Here we can see that things aren’t getting any better, but rather much worse.  The Fed will have no choice but to increase its monthly QE purchases or the economy will really crater in 2014.  So, for the notion that the Fed will taper its QE policy in the immediate future its pure Bollocks.

Precious metal retail investors are starting to catch a whiff of this as Gold Eagle sales purchases have picked up significantly in the past month.  Part of this reason for the increased buying of Gold Eagles may have been due to the Govt shutdown and the on going Debt Ceiling debate, but investors have been snatching up the official coins at a rapid pace in the past few days.
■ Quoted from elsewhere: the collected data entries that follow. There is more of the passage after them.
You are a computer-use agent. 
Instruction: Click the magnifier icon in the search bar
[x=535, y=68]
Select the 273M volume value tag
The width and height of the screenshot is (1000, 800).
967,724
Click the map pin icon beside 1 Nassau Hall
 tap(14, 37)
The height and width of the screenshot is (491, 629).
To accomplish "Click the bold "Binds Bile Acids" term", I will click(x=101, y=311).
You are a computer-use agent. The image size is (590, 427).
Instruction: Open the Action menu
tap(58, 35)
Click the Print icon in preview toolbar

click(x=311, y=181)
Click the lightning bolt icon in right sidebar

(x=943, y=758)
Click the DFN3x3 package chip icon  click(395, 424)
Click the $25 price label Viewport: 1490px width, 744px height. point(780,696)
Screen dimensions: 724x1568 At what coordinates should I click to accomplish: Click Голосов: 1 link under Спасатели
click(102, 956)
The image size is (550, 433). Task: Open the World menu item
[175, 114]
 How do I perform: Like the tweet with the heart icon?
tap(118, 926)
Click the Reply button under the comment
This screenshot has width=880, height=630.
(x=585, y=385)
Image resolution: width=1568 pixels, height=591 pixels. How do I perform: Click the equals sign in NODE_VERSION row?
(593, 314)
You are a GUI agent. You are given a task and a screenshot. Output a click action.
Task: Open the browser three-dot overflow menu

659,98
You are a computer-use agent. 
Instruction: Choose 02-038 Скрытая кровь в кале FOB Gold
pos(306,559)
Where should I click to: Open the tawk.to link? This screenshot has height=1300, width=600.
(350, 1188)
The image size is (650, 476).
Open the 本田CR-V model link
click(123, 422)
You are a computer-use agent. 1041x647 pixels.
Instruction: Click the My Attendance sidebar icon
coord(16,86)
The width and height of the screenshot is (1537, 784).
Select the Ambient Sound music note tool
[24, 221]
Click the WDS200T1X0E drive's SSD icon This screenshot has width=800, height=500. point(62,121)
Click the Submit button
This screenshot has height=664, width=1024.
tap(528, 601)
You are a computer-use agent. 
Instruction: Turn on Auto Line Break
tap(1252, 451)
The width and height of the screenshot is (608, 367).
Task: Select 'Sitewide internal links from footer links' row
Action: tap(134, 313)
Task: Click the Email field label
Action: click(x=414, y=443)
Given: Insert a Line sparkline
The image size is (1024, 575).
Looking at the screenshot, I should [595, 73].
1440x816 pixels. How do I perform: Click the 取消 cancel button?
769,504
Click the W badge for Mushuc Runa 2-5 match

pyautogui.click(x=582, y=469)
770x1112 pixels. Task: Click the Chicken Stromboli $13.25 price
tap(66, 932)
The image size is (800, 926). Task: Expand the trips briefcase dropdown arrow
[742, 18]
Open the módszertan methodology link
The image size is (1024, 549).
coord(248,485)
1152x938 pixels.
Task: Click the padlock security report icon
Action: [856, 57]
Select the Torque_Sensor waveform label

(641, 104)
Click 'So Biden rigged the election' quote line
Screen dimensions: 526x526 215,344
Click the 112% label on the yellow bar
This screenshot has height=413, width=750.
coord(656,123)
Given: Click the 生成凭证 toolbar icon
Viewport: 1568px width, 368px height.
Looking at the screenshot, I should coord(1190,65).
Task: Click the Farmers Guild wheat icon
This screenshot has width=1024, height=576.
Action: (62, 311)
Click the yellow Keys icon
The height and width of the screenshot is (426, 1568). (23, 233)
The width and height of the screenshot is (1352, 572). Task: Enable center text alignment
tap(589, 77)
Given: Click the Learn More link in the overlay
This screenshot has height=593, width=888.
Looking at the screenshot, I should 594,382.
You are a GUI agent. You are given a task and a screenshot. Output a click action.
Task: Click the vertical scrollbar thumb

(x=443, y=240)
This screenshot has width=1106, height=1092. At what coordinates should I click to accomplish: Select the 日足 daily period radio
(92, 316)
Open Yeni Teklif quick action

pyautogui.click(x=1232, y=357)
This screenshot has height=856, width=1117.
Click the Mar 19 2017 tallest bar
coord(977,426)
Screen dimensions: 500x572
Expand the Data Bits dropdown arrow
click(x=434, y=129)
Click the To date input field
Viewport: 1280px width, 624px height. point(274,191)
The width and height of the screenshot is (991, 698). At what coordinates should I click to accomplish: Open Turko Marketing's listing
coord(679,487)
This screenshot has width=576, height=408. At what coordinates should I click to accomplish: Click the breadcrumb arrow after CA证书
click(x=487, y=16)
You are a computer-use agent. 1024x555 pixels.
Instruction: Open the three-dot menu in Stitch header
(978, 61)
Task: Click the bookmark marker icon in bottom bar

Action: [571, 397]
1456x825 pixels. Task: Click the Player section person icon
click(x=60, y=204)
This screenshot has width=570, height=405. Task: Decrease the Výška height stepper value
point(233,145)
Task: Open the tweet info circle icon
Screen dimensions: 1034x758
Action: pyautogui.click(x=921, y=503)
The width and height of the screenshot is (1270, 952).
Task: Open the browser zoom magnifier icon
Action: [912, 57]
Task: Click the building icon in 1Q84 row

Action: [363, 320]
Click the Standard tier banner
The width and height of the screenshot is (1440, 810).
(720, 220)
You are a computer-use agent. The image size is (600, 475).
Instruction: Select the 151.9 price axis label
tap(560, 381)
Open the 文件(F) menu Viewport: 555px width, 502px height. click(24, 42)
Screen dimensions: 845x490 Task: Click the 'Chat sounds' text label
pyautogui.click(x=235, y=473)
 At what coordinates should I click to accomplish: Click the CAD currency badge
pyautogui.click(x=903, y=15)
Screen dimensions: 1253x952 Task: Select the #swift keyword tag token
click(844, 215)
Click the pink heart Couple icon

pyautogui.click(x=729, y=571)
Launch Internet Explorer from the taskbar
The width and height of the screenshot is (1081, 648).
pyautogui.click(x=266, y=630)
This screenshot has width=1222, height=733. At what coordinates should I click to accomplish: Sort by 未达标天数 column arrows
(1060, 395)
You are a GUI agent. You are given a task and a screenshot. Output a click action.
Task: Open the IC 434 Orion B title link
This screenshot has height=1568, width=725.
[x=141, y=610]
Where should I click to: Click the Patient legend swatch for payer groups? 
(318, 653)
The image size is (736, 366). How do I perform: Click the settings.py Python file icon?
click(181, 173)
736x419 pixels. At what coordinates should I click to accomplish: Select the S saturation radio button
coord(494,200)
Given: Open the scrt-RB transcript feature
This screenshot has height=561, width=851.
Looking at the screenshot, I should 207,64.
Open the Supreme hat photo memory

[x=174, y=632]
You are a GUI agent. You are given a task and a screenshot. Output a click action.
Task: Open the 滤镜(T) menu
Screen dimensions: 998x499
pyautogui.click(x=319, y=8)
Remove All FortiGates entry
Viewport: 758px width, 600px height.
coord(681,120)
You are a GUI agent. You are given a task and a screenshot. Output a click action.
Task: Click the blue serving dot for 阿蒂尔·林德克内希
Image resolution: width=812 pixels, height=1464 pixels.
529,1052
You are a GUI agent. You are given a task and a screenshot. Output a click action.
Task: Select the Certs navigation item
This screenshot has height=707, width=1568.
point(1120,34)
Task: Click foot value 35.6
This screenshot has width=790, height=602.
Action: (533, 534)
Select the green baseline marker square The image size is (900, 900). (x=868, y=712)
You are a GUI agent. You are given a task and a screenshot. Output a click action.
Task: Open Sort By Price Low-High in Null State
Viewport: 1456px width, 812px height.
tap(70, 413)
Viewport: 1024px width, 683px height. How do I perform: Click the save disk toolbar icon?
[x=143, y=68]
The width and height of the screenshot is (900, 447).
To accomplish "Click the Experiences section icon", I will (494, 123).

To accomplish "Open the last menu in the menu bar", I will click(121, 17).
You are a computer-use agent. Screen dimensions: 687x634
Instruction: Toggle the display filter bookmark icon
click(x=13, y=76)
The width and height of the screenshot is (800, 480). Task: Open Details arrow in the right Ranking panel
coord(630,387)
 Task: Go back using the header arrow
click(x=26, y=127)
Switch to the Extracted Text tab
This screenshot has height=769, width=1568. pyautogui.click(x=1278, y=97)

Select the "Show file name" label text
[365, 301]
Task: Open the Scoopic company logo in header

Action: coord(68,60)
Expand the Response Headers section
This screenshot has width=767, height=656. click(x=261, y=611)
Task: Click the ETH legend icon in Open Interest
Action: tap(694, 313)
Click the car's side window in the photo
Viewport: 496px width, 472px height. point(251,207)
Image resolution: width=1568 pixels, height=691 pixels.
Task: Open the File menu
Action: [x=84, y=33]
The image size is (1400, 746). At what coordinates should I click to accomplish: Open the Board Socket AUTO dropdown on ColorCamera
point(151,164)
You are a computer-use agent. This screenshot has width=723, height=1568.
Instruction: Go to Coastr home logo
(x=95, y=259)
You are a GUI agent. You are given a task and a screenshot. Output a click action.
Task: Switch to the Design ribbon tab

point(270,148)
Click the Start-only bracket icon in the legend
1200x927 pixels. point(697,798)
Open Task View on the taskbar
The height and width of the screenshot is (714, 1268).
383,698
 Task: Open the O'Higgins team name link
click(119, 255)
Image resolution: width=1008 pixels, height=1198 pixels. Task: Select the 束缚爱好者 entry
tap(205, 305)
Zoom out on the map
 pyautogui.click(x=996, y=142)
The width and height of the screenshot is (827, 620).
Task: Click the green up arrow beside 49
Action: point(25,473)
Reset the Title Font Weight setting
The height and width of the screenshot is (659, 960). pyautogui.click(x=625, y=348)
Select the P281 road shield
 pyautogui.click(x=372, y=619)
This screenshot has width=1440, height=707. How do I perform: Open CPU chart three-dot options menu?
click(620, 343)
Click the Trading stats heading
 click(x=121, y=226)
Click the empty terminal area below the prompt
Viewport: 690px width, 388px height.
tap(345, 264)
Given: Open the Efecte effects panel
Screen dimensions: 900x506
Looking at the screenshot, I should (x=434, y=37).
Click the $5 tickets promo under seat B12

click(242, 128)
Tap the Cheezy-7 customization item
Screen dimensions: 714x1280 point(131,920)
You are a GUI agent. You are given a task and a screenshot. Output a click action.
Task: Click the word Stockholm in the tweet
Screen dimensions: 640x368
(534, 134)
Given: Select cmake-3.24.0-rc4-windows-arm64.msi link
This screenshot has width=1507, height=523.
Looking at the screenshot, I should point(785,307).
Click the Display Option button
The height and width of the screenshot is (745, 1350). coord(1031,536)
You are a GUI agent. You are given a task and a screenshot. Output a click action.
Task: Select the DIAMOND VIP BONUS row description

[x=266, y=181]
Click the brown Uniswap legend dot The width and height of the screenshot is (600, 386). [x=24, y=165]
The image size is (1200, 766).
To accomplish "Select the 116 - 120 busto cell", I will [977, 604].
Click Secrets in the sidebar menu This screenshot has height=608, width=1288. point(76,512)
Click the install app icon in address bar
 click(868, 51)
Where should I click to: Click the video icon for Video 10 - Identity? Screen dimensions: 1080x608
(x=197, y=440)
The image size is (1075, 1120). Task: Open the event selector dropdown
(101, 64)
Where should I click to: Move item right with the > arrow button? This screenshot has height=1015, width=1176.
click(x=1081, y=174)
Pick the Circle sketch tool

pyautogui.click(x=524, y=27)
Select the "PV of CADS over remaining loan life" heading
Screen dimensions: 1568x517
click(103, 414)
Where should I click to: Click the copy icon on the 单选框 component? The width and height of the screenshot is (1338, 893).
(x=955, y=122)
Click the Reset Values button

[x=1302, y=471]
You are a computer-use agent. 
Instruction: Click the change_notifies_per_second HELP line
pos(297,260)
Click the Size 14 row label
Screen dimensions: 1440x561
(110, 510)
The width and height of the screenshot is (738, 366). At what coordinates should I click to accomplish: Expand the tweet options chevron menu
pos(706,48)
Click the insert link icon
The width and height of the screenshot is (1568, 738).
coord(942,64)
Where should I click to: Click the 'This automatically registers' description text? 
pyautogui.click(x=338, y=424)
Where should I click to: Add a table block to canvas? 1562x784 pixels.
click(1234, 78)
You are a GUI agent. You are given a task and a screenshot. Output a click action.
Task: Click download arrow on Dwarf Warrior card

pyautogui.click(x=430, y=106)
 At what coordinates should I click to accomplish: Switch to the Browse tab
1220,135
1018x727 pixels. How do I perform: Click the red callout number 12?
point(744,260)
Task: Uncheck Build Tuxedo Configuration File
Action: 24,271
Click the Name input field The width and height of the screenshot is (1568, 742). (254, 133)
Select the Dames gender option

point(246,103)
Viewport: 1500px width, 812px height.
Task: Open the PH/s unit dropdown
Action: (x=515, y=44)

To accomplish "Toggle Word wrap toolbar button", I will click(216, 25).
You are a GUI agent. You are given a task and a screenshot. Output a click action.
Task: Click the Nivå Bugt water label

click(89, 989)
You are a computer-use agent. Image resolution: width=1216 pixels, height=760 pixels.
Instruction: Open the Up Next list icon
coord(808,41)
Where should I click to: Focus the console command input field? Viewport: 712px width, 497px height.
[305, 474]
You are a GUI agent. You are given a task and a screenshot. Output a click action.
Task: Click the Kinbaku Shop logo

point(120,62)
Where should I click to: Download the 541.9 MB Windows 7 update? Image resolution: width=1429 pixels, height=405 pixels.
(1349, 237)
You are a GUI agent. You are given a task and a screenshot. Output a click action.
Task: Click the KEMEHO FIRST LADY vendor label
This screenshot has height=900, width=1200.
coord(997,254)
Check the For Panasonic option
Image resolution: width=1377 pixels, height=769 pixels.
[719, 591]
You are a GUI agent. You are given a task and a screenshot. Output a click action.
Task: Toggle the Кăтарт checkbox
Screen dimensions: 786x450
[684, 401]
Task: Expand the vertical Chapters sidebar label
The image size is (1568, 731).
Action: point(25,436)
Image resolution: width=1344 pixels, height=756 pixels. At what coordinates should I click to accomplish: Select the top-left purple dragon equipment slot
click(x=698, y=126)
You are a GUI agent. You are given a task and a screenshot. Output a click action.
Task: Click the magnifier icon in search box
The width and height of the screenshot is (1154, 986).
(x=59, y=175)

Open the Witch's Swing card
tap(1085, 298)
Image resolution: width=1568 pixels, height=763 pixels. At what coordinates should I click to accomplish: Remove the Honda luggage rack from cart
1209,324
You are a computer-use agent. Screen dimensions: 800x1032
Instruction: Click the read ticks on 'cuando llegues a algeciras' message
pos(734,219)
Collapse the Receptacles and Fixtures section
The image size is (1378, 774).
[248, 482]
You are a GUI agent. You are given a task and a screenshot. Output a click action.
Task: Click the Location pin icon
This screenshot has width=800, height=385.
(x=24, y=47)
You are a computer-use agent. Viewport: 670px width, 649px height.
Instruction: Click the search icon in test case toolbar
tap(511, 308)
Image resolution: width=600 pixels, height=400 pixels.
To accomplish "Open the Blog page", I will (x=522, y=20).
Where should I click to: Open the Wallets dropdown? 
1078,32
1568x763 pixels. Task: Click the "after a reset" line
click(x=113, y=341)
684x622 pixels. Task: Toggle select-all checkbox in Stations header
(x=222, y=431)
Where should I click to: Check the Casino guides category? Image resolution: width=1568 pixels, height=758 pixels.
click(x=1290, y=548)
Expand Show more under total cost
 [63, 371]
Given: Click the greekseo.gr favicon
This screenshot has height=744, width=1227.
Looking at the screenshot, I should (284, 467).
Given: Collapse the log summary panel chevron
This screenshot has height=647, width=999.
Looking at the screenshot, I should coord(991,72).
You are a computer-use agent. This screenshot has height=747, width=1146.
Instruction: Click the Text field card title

As I mentioned in my prior post, “TRICK OR TREAT:  Fed Smashing Gold & Silver while 2,000 Gold Eagles Were Sold”, 2000 Gold Eagles were sold just on Thursday, Halloween and in addition another 3,000 more were sold on Friday, Nov. 1st.

Something has motivated the retail investors to purchase Gold Eagles again.  Even though the price of gold fell $40 last week, it dropped even further in September when went from a high of $1,400 to a low of $1,325 — the month in which sales were only 13,000 oz.

Lastly, in his most recent interview, Jim Sinclair stated that the price of gold could hit $50,000.  The reason for his call was due to the “Emancipation of physical gold from paper.”  Furthermore, Sinclair states that the coming hyperinflation in the United States will not be due to an economic condition, but rather a currency event — a loss in the confidence of the Dollar.

The Fed can’t stop its QE purchases or the whole house of cards comes crashing down.  Marc Faber stated that the Fed purchases could rise to a $trillion a month.  Who knows if we ever get to that amount, but before we do…. QE 5 is on its way.

There is only a fraction of physical gold and silver to back up the massive amount of paper claims.  As QE heads to infinity, it will most certainly push the precious metals up to new highs never seen before.